Adjunct Instructor, Lecturer, Professor…?
A “visiting” professor is usually paid a salary for a determined period of time (a semester or a year, usually). And “adjunct” professor is paid by the course, and usually far less. “Visiting” appointments are generally used to hire people who already have jobs, or are moving to a new university but awaiting a tenure decision, or wavering about which job to take, or to one-year replacements who take a leave from another job. “Visiting” is an official title, not a casual word. OP, you’re and adjunct professor in the eyes of the academic world, and as someone in the business who reads academic resumes all the time (on search committees, for example), I would not even pause over that title to describe what you got paid for. It’s fine to call yourself that no matter what the contract said, at least in the US.
Adjunct Professor is correct, denoting a rank within the Professoriate. You were not an Assistant, nor Associate, nor Full…there’s nothing misleading about this. In some countries, this is exactly the reason you will hear people called “Doctor Professor Smith”. Doctor is an earned degree, Professor is a position at a University. Doc is the honorarium, but Prof is the job. Go with Adjunct Professor.
I would go with exactly the title that was on your job description, nothing more nothing less. While it’s good to have “truth in advertising,” it’s also important to communicate what you do or are. I’m an Assistant Professor and to me Adjunct Professor and Adjunct Lecturer mean different things. Professors tend to be more involved in research, while Lecturers are primarily instructors of courses. I would use the term that more clearly connotes what you do. “Taking the maximum” can annoy some people and confuse others. It also depends on the intended audience for your bio. If it’s going to be read by people in industry, i.e. outside of the university setting, it doesn’t really matter. If it’s going to be read by other professors, I would use the one that’s more accurate.

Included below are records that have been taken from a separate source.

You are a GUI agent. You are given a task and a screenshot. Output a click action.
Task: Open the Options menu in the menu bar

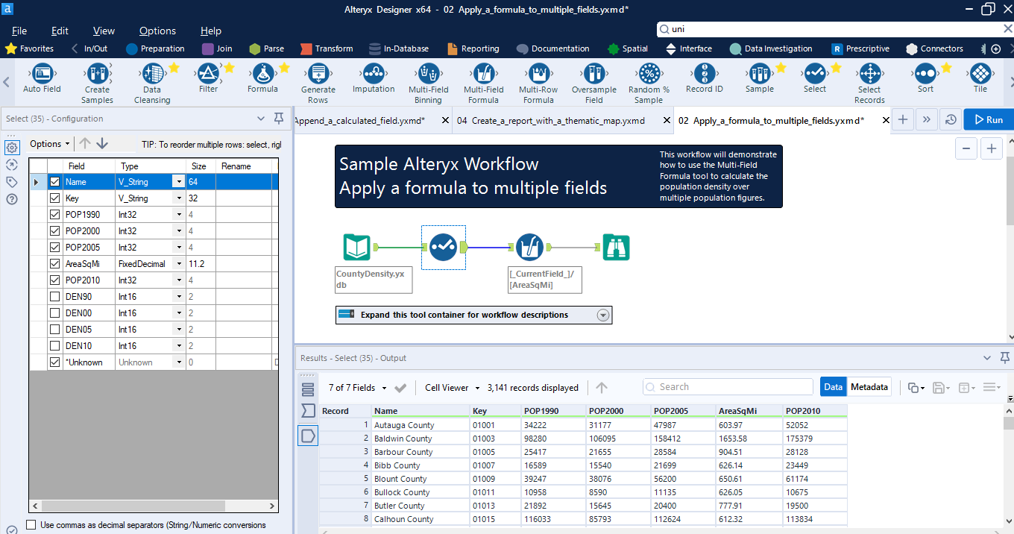click(x=157, y=31)
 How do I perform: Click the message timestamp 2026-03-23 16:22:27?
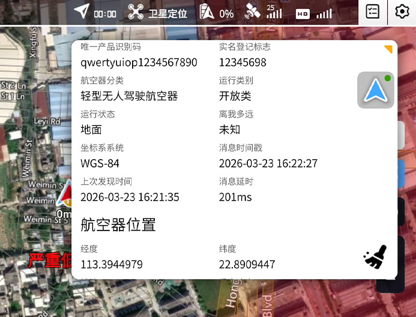[x=268, y=163]
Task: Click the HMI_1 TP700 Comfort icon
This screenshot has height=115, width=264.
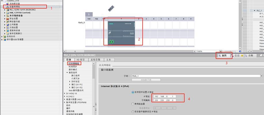Action: click(7, 13)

Just a note: if you are sending your resume, etc, overseas, you may want to use “instructor” which may be confusing to a non-North American audience (as it is literally what you did). I know that in Britain, at least, “Professor” is only ever used to describe the very highest academic rank. Everyone else is “Reader”, “Lecturer”, “Instructor”, etc, and never uses the title “professor” unless they are officially a Professor. (It’s a pretty big deal there, being made Full Professor.) But within North America, titles are a lot more lax, though I think I would err more on calling myself an instructor when teaching unless I had a faculty position. (There are so many assumptions that goes with the title “professor”, including that one has a PhD.